↓↓↓
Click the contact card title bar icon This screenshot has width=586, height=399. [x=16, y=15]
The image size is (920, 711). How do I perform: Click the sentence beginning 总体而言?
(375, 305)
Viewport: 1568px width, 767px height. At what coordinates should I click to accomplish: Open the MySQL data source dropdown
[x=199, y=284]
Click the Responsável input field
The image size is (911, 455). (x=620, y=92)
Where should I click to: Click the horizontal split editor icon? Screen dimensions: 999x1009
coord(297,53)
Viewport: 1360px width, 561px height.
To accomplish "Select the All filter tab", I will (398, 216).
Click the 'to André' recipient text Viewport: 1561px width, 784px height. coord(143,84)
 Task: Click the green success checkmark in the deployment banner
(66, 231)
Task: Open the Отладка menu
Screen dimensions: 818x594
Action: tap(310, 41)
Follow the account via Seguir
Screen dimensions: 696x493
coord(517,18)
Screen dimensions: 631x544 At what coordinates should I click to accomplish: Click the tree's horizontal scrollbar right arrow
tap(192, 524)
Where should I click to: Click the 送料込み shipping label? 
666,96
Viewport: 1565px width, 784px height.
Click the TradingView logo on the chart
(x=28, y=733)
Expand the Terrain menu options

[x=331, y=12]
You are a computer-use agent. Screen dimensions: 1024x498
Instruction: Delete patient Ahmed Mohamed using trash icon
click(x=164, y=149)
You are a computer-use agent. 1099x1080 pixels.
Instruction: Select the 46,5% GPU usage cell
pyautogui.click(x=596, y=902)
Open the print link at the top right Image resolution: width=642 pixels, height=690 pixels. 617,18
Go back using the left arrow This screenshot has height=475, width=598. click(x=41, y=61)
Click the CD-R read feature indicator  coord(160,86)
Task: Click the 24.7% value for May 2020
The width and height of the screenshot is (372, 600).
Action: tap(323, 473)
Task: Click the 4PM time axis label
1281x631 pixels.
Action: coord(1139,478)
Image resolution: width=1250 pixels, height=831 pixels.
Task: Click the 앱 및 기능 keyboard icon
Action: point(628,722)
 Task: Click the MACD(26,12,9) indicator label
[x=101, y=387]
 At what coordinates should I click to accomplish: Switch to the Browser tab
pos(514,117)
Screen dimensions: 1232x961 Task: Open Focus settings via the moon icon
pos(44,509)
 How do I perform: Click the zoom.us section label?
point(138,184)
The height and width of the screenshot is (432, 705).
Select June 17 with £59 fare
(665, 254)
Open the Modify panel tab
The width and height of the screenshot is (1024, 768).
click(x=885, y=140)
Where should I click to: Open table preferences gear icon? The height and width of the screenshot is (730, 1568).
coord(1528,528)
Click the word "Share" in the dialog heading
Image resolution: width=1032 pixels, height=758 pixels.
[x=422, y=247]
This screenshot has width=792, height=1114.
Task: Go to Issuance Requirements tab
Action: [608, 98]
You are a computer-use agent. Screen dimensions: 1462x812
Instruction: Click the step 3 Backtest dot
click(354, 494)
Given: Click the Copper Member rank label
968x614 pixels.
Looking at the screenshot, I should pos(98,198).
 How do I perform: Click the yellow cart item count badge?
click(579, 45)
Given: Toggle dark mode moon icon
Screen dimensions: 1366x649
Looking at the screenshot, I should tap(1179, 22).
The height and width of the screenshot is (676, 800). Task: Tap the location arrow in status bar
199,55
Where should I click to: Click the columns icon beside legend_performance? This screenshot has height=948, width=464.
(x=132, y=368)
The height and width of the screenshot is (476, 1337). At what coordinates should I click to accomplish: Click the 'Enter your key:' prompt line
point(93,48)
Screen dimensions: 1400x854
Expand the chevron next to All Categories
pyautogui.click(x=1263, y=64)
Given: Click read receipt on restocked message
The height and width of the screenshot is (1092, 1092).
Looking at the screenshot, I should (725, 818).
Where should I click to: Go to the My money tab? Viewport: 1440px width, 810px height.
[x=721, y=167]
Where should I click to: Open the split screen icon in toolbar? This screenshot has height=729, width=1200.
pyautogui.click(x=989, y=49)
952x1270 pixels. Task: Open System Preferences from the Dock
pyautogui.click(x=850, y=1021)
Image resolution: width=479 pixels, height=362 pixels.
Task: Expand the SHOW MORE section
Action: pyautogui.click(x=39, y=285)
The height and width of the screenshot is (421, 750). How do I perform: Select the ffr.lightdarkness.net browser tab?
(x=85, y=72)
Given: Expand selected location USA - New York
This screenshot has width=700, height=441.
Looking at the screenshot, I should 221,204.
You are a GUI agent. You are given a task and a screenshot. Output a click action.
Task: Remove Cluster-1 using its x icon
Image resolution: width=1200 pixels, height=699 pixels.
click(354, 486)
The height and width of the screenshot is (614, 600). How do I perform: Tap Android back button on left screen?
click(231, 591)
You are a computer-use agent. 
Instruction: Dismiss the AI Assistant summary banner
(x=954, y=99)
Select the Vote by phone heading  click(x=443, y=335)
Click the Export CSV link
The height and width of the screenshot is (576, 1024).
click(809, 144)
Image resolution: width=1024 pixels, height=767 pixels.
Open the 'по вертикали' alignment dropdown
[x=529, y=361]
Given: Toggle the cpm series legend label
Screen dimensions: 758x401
↑↑↑
§ **PROBLEM STATEMENT**
Filter by the word "Toggle": copy every line of the data that holds it.

§ **FINISHED EXERCISE**
Given: Toggle dark mode moon icon
Given: Toggle the cpm series legend label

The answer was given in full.